On $\mathbb R$-embeddability of almost disjoint families and Akemann-Doner C*-algebras

Abstract: An almost disjoint family $\mathcal A$ of subsets of $\mathbb N$ is said to be $\mathbb R$-embeddable if there is a function $f:\mathbb N\rightarrow \mathbb R$ such that the sets $f[A]$ are ranges of real sequences converging to distinct reals for distinct $A\in \mathcal A$. It is well known that almost disjoint families which have few separations, such as Luzin families, are not $\mathbb R$-embeddable. We study extraction principles related to $\mathbb R$-embeddability and separation properties of almost disjoint families of $\mathbb N$ as well as their limitations. An extraction principle whose consistency is our main result is: every almost disjoint family of size continuum contains an $\mathbb R$-embeddable subfamily of size continuum.
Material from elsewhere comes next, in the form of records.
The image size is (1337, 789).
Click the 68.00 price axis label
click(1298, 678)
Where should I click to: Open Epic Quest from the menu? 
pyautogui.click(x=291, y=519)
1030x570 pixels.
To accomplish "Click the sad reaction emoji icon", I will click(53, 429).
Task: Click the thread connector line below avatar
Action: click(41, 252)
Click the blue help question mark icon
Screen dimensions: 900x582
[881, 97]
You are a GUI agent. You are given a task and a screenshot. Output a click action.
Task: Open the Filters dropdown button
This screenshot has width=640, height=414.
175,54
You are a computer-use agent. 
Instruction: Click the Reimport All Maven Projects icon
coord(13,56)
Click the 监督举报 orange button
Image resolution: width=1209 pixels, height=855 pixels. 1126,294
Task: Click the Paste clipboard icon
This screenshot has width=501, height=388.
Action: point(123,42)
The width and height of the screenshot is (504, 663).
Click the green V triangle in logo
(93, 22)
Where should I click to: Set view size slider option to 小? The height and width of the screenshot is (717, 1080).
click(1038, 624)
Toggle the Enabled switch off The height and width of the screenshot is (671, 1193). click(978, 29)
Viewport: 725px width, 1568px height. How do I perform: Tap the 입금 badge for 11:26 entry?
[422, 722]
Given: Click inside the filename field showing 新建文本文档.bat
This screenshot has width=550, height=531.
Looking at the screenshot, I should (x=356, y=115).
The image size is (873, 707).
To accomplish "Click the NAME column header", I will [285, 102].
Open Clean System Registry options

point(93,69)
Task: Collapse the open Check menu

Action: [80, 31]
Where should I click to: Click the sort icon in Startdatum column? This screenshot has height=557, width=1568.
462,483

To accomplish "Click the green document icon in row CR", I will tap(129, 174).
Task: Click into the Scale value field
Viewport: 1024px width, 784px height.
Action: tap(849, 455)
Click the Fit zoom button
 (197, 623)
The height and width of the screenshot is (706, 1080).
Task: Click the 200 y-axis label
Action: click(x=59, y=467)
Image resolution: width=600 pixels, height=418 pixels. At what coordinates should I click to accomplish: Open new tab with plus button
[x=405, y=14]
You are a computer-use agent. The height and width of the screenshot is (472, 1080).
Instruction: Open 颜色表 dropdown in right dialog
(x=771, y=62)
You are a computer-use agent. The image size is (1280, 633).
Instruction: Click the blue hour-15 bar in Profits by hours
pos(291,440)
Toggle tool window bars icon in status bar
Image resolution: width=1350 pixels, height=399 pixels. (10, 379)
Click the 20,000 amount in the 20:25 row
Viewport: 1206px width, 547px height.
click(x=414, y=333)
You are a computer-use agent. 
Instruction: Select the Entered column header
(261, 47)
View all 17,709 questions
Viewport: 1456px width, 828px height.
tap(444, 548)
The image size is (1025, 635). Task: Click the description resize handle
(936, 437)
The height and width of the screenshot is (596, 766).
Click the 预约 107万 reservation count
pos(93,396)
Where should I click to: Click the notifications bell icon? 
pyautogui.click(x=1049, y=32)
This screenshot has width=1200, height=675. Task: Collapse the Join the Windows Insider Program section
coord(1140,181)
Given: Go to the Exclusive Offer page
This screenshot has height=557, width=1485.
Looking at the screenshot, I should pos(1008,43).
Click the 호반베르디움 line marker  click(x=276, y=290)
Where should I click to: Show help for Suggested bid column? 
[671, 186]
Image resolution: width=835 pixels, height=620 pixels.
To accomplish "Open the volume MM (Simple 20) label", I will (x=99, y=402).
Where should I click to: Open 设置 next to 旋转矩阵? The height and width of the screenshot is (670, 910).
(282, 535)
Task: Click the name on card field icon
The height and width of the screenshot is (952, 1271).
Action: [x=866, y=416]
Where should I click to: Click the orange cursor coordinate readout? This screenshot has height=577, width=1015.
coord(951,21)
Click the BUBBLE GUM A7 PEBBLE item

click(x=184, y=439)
It is true in the Sacks model. The Cohen model serves to show that the above principle does not follow from the fact that every almost disjoint family of size continuum has two separated subfamilies of size continuum. We also construct in ZFC an almost disjoint family, where no two uncountable subfamilies can be separated but always a countable subfamily can be separated from any disjoint subfamily. Using a refinement of the $\mathbb R$-embeddability property called a controlled $\mathbb R$-embedding property we obtain the following results concerning Akemann-Doner C*-algebras which are induced by uncountable almost disjoint families: a) In ZFC there are Akemann-Doner C*-algebras of density $\mathfrak c$ with no commutative subalgebras of density $\mathfrak c$, b) It is independent from ZFC whether there is an Akemann-Doner algebra of density $\mathfrak c$ with no nonseparable commutative subalgebra. This completes an earlier result that there is in ZFC an Akemann-Doner algebra of density $\omega_1$ with no nonseparable commutative subalgebra.